**DATASET CONTENT**
--- START ---

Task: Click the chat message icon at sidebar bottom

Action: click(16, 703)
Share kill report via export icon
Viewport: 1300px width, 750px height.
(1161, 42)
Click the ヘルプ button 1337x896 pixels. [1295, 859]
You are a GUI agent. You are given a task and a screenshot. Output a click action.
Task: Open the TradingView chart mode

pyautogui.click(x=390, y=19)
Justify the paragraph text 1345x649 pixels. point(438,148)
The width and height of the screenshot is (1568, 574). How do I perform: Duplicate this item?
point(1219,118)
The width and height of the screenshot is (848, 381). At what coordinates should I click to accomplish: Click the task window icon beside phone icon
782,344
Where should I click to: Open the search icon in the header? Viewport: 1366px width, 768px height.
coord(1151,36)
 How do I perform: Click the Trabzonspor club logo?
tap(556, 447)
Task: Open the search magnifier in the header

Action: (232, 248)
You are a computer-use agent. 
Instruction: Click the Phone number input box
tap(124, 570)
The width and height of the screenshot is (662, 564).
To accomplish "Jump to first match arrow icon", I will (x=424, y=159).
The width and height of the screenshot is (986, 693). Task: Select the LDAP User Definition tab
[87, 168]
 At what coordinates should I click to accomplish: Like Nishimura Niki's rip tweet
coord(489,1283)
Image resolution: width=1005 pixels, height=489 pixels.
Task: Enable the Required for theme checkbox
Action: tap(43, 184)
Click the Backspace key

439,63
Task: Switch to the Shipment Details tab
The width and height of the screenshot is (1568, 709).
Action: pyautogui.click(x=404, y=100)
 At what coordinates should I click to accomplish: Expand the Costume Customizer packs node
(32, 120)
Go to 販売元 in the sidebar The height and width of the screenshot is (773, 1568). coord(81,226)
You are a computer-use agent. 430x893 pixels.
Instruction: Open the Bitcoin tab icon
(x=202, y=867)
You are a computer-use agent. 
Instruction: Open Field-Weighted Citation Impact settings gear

--- END ---

**WHAT THE TASK ASKS**
Everything from the line with "At what coordinates should I click to accomplish: Like" to the end of the listing above needs to be duplicated exactly, both end lines included, with nothing more.

**OUTPUT FOR THIS EXERCISE**
 At what coordinates should I click to accomplish: Like Nishimura Niki's rip tweet
coord(489,1283)
Image resolution: width=1005 pixels, height=489 pixels.
Task: Enable the Required for theme checkbox
Action: tap(43, 184)
Click the Backspace key

439,63
Task: Switch to the Shipment Details tab
The width and height of the screenshot is (1568, 709).
Action: pyautogui.click(x=404, y=100)
 At what coordinates should I click to accomplish: Expand the Costume Customizer packs node
(32, 120)
Go to 販売元 in the sidebar The height and width of the screenshot is (773, 1568). coord(81,226)
You are a computer-use agent. 430x893 pixels.
Instruction: Open the Bitcoin tab icon
(x=202, y=867)
You are a computer-use agent. 
Instruction: Open Field-Weighted Citation Impact settings gear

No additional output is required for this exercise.